→ **Supplied data**
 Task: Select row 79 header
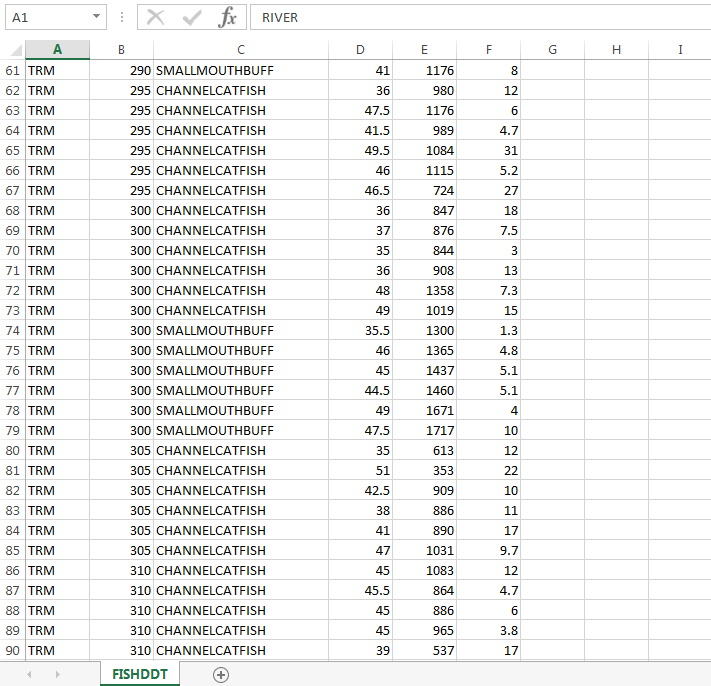pos(13,431)
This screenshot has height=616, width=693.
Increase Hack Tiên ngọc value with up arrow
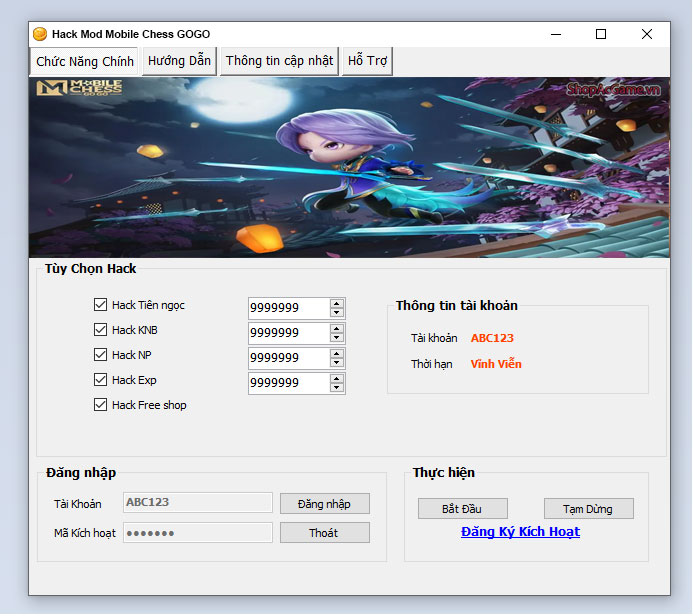point(337,304)
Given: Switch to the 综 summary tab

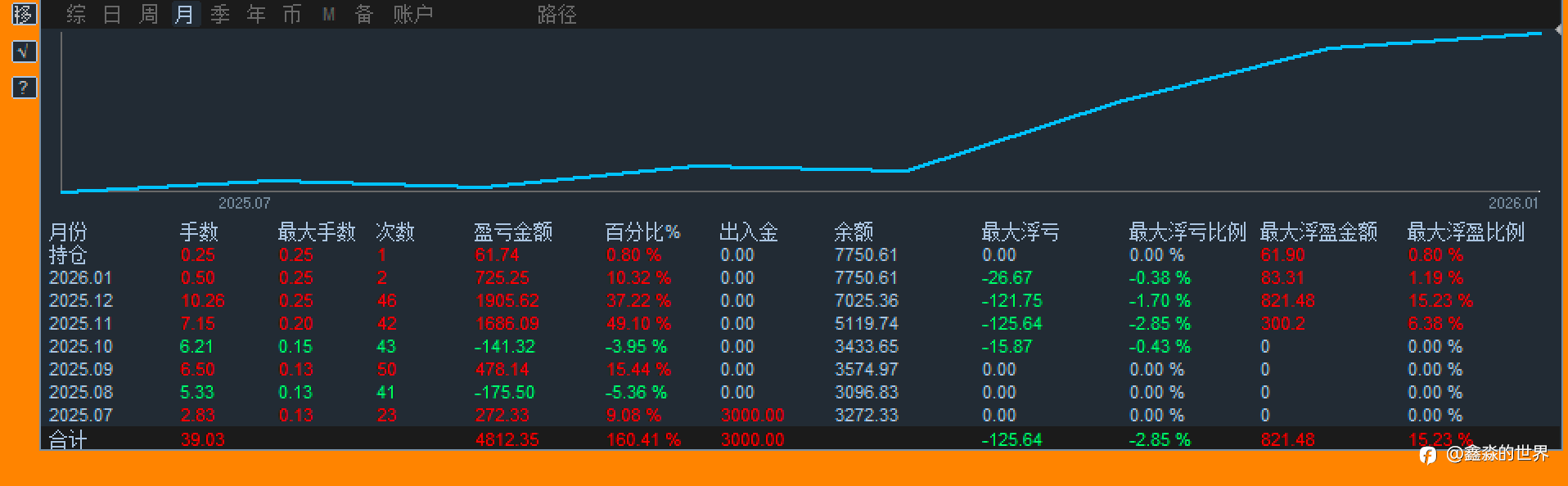Looking at the screenshot, I should point(76,14).
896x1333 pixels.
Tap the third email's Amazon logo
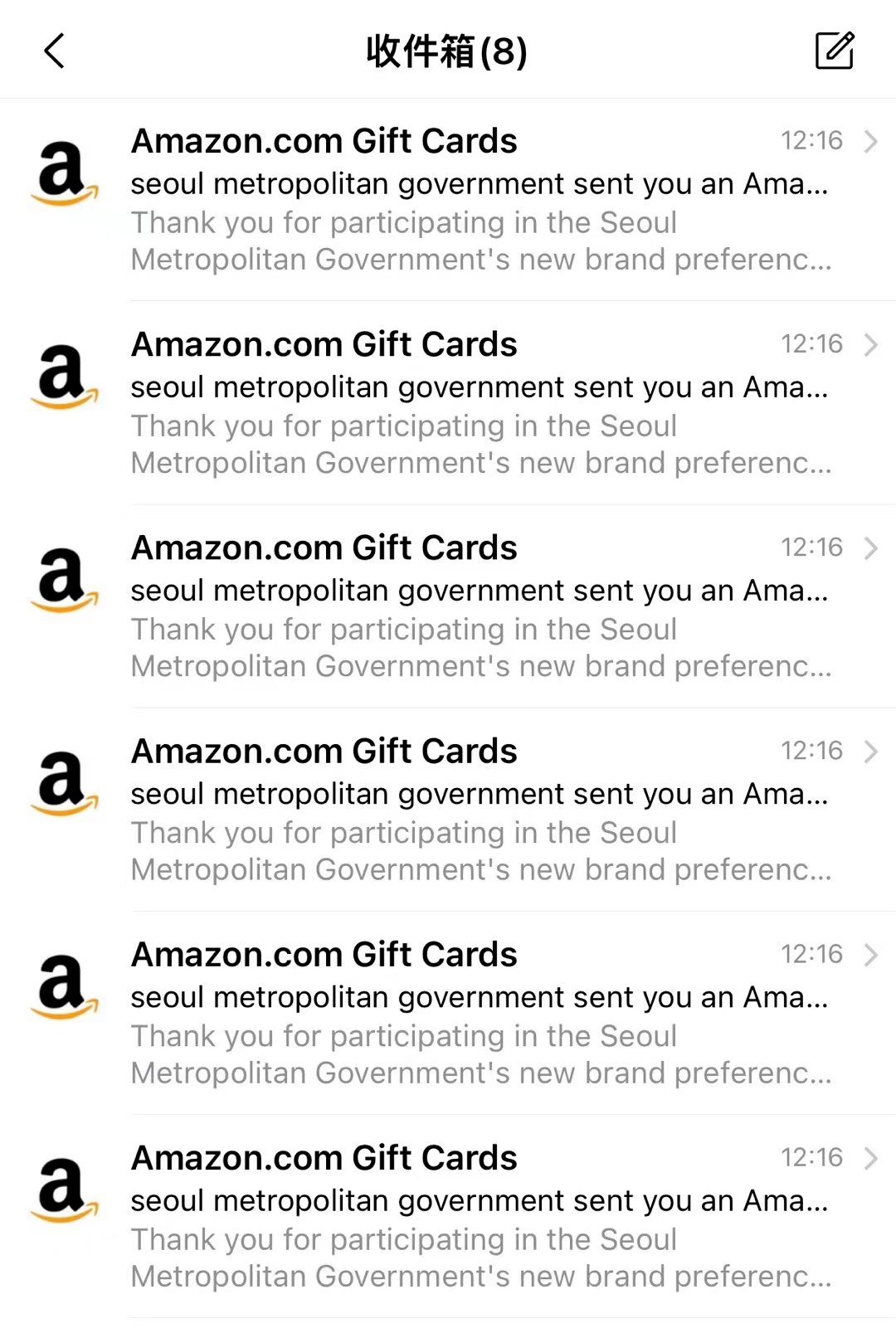[x=64, y=579]
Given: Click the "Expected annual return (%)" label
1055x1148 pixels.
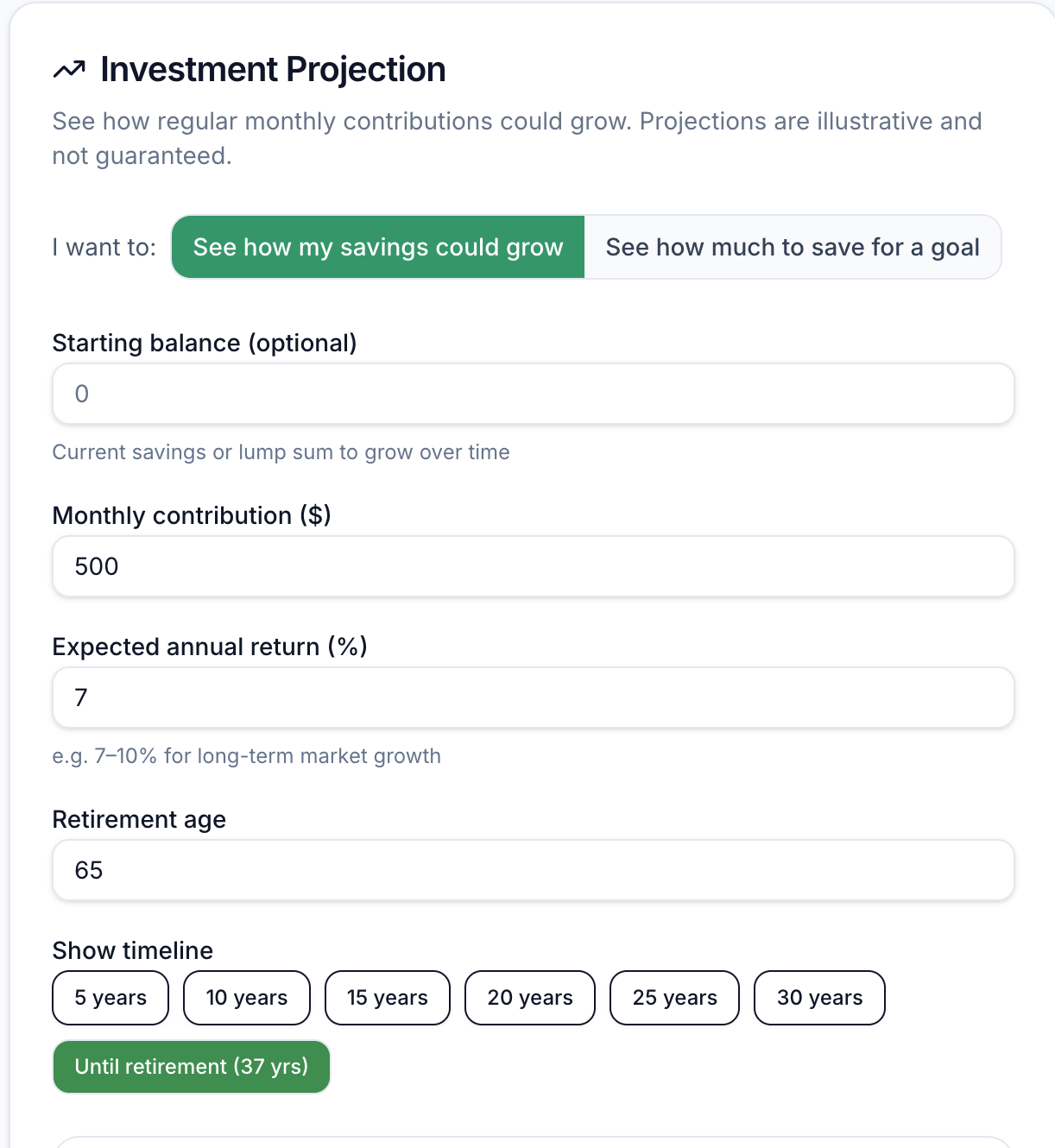Looking at the screenshot, I should tap(210, 647).
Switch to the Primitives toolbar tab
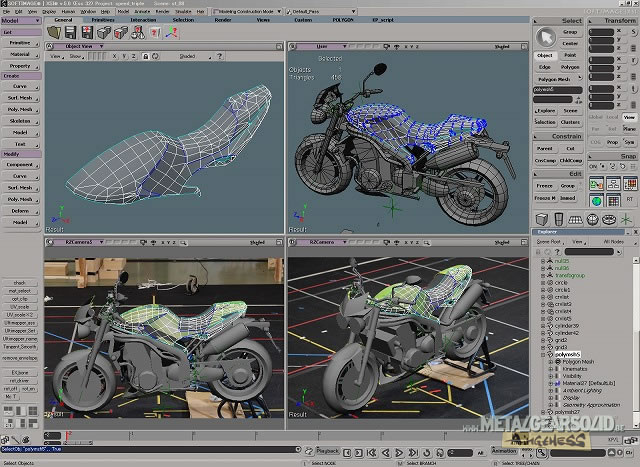Screen dimensions: 640x467 (103, 19)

→ **Short task**
Give every line of the listing above as a numbered list. Omit the blank lines and the pictures.

→ **Answer to the problem**
1.  Task: Select row 79 header
2. pos(13,431)
3. This screenshot has height=616, width=693.
4. Increase Hack Tiên ngọc value with up arrow
5. point(337,304)
6. Given: Switch to the 综 summary tab
7. Looking at the screenshot, I should point(76,14).
8. 896x1333 pixels.
9. Tap the third email's Amazon logo
10. [x=64, y=579]
11. Given: Click the "Expected annual return (%)" label
12. 1055x1148 pixels.
13. Looking at the screenshot, I should tap(210, 647).
14. Switch to the Primitives toolbar tab
15. Screen dimensions: 640x467 (103, 19)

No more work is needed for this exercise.